Deterrence and Patient Education
Deterrence and patient education in TTS focus on increasing awareness of the condition, reducing symptom triggers, and setting realistic expectations for managing the condition. Patients should be educated about the benign nature of TTS and the role that stress, anxiety, and certain auditory or physical stimuli (eg, loud noises, swallowing, or chewing) can play in exacerbating symptoms. Encouraging relaxation techniques, stress management, and avoidance of known triggers may help reduce the frequency and severity of episodes. Educating patients on the rarity and complexity of TTS also promotes adherence to follow-up care, diagnostic evaluations, and interprofessional approaches when necessary.
Pearls and Other Issues
TTS, also known as tensor tympani myoclonus, falls within the spectrum of middle ear myoclonus, similar to stapedius myoclonus. This condition, characterized as objective pulsatile tinnitus, shares diagnostic features with stapedius myoclonus, and both necessitate direct visualization for definitive identification.
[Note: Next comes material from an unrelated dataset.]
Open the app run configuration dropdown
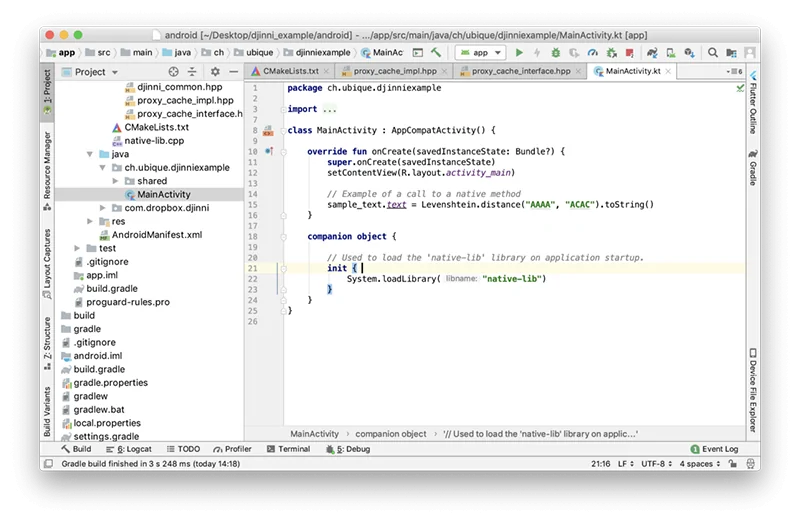This screenshot has height=523, width=800. [x=480, y=52]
Further insights into tensor tympani and stapedius myoclonus reveal that sawtooth patterns on long-term tympanometry can serve as indicators for TTS. The primary approach to medical therapy involves the inhibition of muscle spasms, while tenotomy emerges as a potential intervention following medical treatment failure, showing promising outcomes based on current data.
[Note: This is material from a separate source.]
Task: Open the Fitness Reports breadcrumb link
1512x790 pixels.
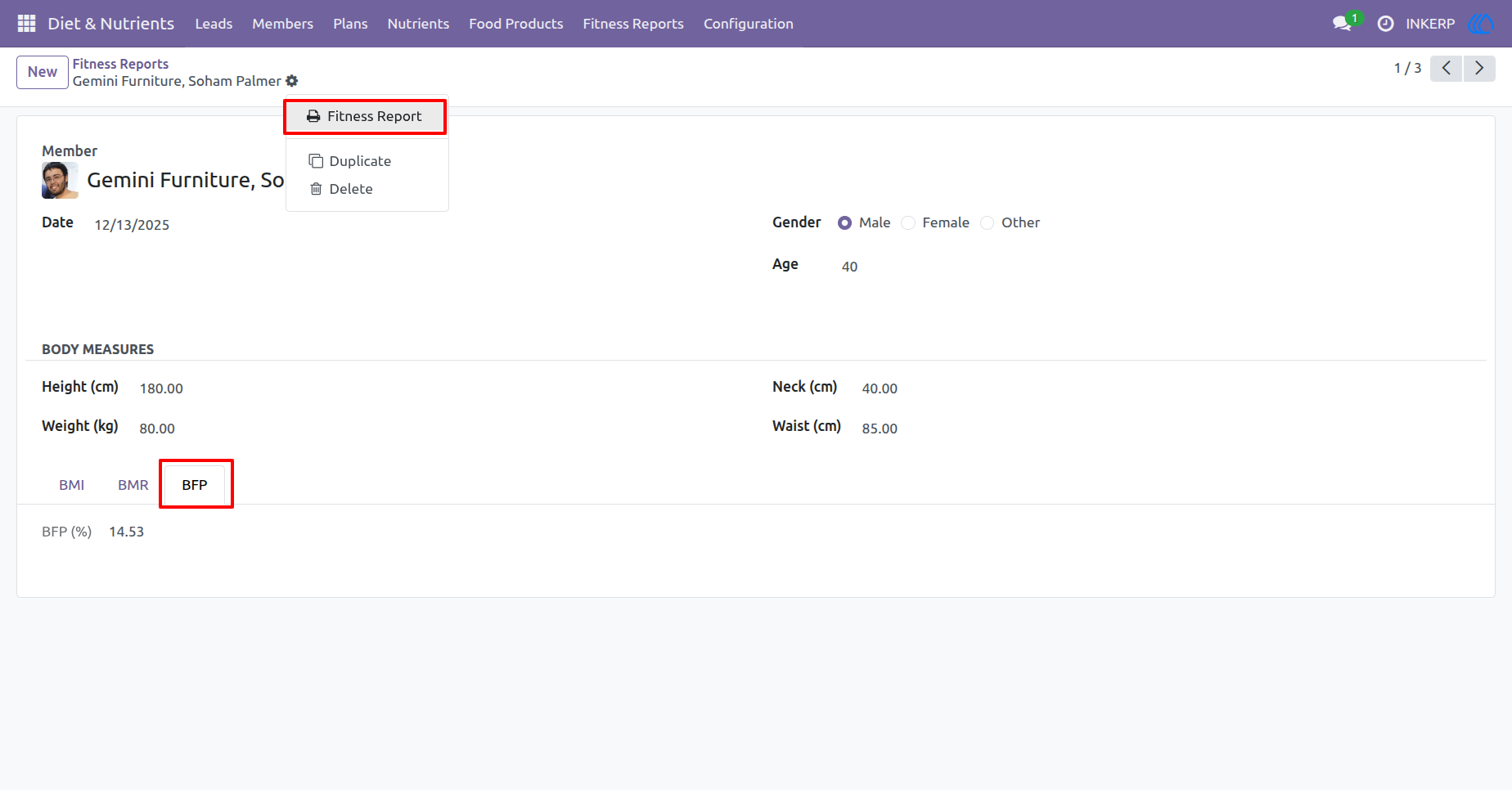Action: click(x=120, y=64)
Enhancing Healthcare Team Outcomes
Effective management of TTS requires a collaborative, patient-centered approach involving physicians, advanced practice clinicians, nurses, pharmacists, and otolaryngologists. Because the differential diagnoses for tinnitus are extensive, frontline healthcare professionals such as nurse practitioners and primary care physicians play a critical role in identifying patients who need referral to an ENT specialist. These professionals must be equipped with strong assessment and diagnostic skills to recognize potential red flags, such as neurological symptoms or pulsatile tinnitus, that warrant urgent evaluation. Interprofessional communication is essential throughout the diagnostic process, ensuring that all team members are informed of the patient's history, symptoms, and any prior testing. This shared understanding helps streamline the workup and improves the efficiency of care delivery.
Once a diagnosis of TTS is confirmed, the interprofessional care team must coordinate treatment strategies based on symptom severity and the patient's expectations. Physicians may prescribe medications like benzodiazepines or carbamazepine to alleviate symptoms, while pharmacists ensure safe medication use, monitor for interactions, and provide patient counseling. Nurses support care continuity by monitoring the patient's response, managing adverse effects, and reinforcing education on symptom management and trigger avoidance. For patients not responding to conservative measures, ENT specialists may consider surgical intervention, such as tympanotomy with muscle tenotomy. Throughout this process, open communication among all team members is vital to align treatment plans, enhance patient safety, and support emotional well-being. Integrating psychological support, when necessary, further underscores the importance of addressing the psychosocial impact of tinnitus, enhancing both outcomes and overall team performance in managing this rare condition.